Everyone in the world – except the people of Great Britain.
What? Britain produces the most wonderful of all the world’s books for children! Yes – but they produce them on an island, disconnected from the rest of the world. They’re not interested in IBBY.
The International Board on Books for the Young met in Berlin in September, and the whole world came: from Argentina, Albania, China, Indonesia, Switzerland, Sri Lanka. Teachers and librarians, publishers and academics, illustrators and writers met to share experiences, question assumptions, reflect on the philosophy underlying their work, and even make deals. Just two Brits were there: the last of a tiny group of IBBY enthusiasts, Chris Kloet of Gollancz, and myself as a lone interested writer.
It was a week of questions, questions, questions. Like: what proportion of children’s books in your country are translated, what proportion locally written? In Britain, the answer is 3-4%; in Scandinavia 50%; in Japan 70%. Such facts opened up a deeper question: what effect does a near-100% translation rate have on your culture, and its transmission to the next generation? Why should a Nigerian girl soak up the atmosphere of Haworth, Yorkshire? A chasm grows between the inner and the outer: the inarticulate sense of self and daily surroundings, and a mirror which constantly (as in the old Eastern Europe) throws back a distorted or bizarrely contrasting image.

_____

» Required work:
[1] In the text about the IBBY meeting, in which city did the International Board on Books for the Young meet in September?
[2] Transcribe the text about the IBBY meeting from "Everyone in the" up to and including "interested in IBBY.".

» Material supplied:
_____

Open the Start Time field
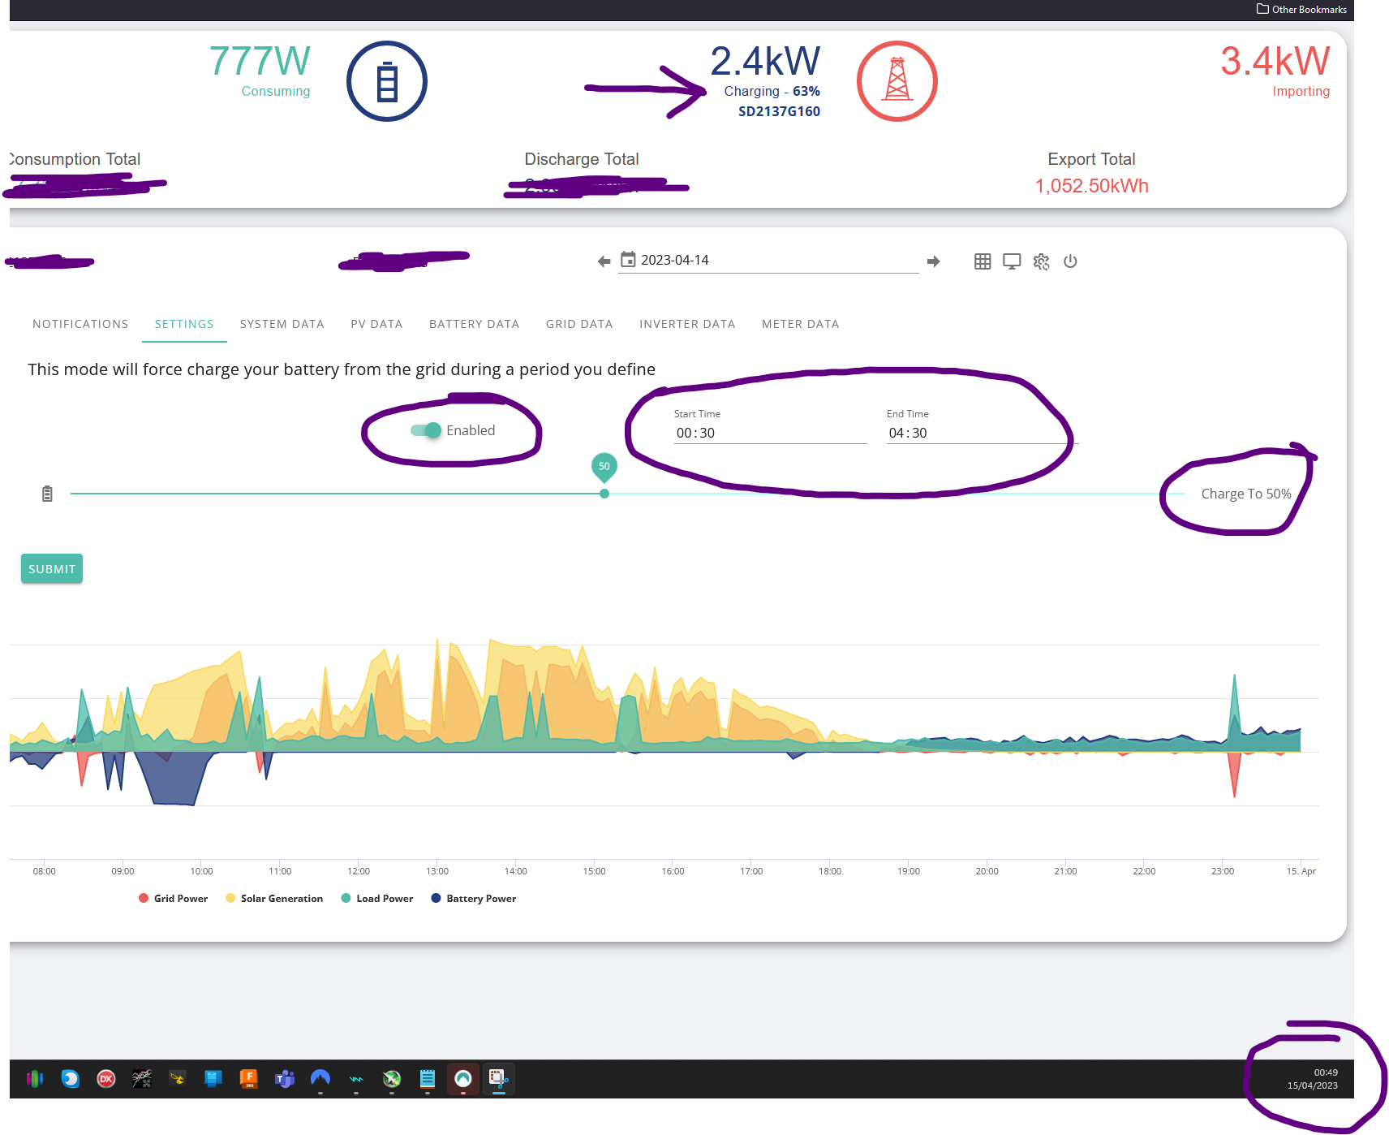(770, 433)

_____

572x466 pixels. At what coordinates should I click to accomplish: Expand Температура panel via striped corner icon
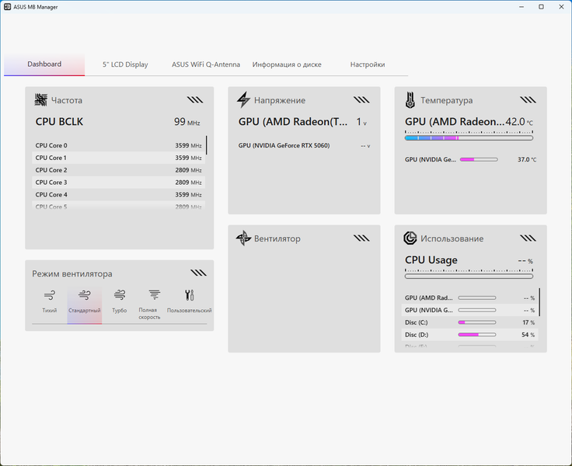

_____

» Responses to the tasks:
[1] Berlin

[2]
Everyone in the world – except the people of Great Britain.
What? Britain produces the most wonderful of all the world’s books for children! Yes – but they produce them on an island, disconnected from the rest of the world. They’re not interested in IBBY.